1. Le politiche economiche dei governi locali
La fase del nuovo imperialismo è caratterizzata dall’intenso movimento dei flussi finanziari che ci coinvolge e induce una nuova definizione protagonistica della forza lavoro globalizzata, in cerca di una diversa collocazione nella divisione internazionale del lavoro.
Le migrazioni e le tensioni demografiche del Terzo Mondo sono decisamente provocate dalla eccessiva concentrazione delle risorse finanziarie nei paesi sviluppati in cui viviamo. La logica finanziaria che caratterizza la globalizzazione imperiale balcanizza il corpo della forza-lavoro globale nel momento stesso in cui detta le politiche economiche dei governi degli stati-nazione.
Negli ultimi tempi la balcanizzazione del corpo sociale collettivo, prodotta dalla mondializzazione economica, ha ricevuto una risposta strategica antagonista attraverso la rivendicazione dei diritti delle moltitudini avanzata dal popolo di Seattle.
In questo contesto bisogna collocare l’idea di sovranità e la crisi di rappresentanza che sta investendo gli stati nazionali e anche il nostro; sembra ormai un dato acquisito sotto il profilo teorico la stretta dipendenza delle politiche nazionali dalle scelte del FMI e della WTO. Anche le politiche economiche statali non possono prescindere dalle manovre sui tassi di interesse varati dal FMI con conseguenti misure restrittive sul debito pubblico e sulle politiche sociali. In questi anni ne abbiamo subito gli effetti nella vita di tutti i giorni anche nelle nostre città quando abbiamo ricevuto aumenti di imposte o incrementi fiscali.
Se precedentemente il rapporto fra gli stati dei paesi maturi era almeno formalmente dettato da norme di partecipazione plurale con le inevitabili conseguenze sui paesi terzi, nell’epoca post-fordista la stessa sovranità degli stati-nazione viene messa in discussione dalle esigenze del mercato finanziario e dai flussi economici mondiali. La nozione di impero si impone come la più idonea alla investigazione della realtà contemporanea e al rinvenimento di pratiche politiche all'altezza del presente.
2. Vivere nell’impero, vivere l’impero, il ruolo delle singolarità nell’impero
Uno dei fenomeni più evidenti oggi è la crisi di rappresentanza delle formazioni politiche rispetto alle soggettività. Come ha sostenuto L. Ferrari Bravo, «Il pluralismo (politico) è una pallida immagine del proliferare di differenze della moderna moltitudine». Moltitudini da gestire, moltitudini da controllare, moltitudini che vogliono contare, urlare.

*Dati grezzi:*
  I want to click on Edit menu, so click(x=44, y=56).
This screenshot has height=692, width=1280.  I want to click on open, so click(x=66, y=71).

*Esercizio:* Nel testo sulle politiche economiche dei governi locali, da chi viene avanzata la rivendicazione dei diritti delle moltitudini? Le righe riportate non hanno alcun ruolo in questo esercizio.

*Risposta all'esercizio:* Dal popolo di Seattle.